Already junior field commanders were simmering at the restraints placed on them by top generals in Jammu and Kashmir (J&K). In a furious WhatsApp message that whizzed through army networks, junior officers blamed the deaths of eight soldiers in a militant strike near Uri on last Friday on tight operational restraints that were allegedly blunting the combat edge of front line units.
The perception that unit and sub-unit commanders’ hands are tied is rooted in two recent events. The first is the public admission (referred to by the prime minister) by Lieutenant General D S Hooda, the army’s top general in J&K, that soldiers at an army checkpoint made a mistake in shooting dead two Kashmiri boys on November 3 after their car ran an army check post near Chhattergam village in south Kashmir. An immediate court of inquiry swiftly found nine soldiers culpable and further disciplinary action will follow. The second event on November 15 was the awarding of life sentences by a court martial to five soldiers, including two officers, for cold-bloodedly murdering three innocent Kashmiri men who were cynically labelled terrorists.
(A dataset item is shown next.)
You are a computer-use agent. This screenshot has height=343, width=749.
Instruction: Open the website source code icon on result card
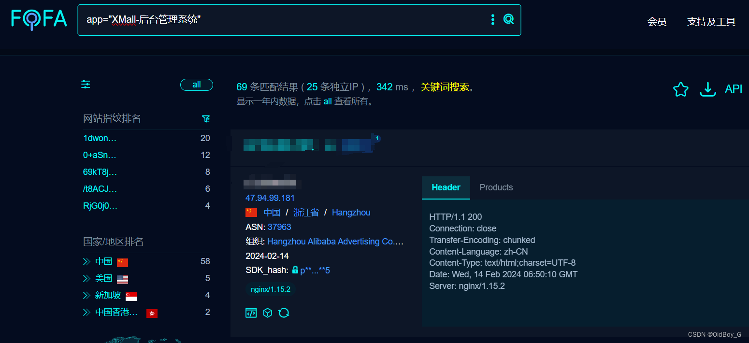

This will only be reinforced by the prime minister’s ill-advised statement.
In fact, while these events sent a powerful message through the army, there is nothing to support the allegation that soldiers unnecessarily died in the Uri attack because sentries hesitated to shoot at the militants as they approached the army post. The army rightly insists that soldiers manning a vehicle check post on a busy public road in broad daylight should be restrained in opening fire, even when suspicious behaviour is observed. Yet no commander has, or would, demand restraint from a sentry at an isolated post near the Line of Control when he sees figures approaching him during a night curfew. Army media managers have been active on social media, highlighting this crucial difference.
.The bull that nobody wants to take by the horns is the reality that as long as Kashmir remains a battleground between two opposing sets of heavily armed men, with both sets wary of being attacked any moment, errors like the one at Chhattergam will take place. No army conducts a serious counter-insurgency campaign in a heavily populated area without collateral damage. Mistakes will have to be condoned, or else transform the army’s mission to armed policing Even as the generals have ignored the possibilities of this virtuous spiral, New Delhi has failed to understand that hard men with guns cannot manage Kashmir forever .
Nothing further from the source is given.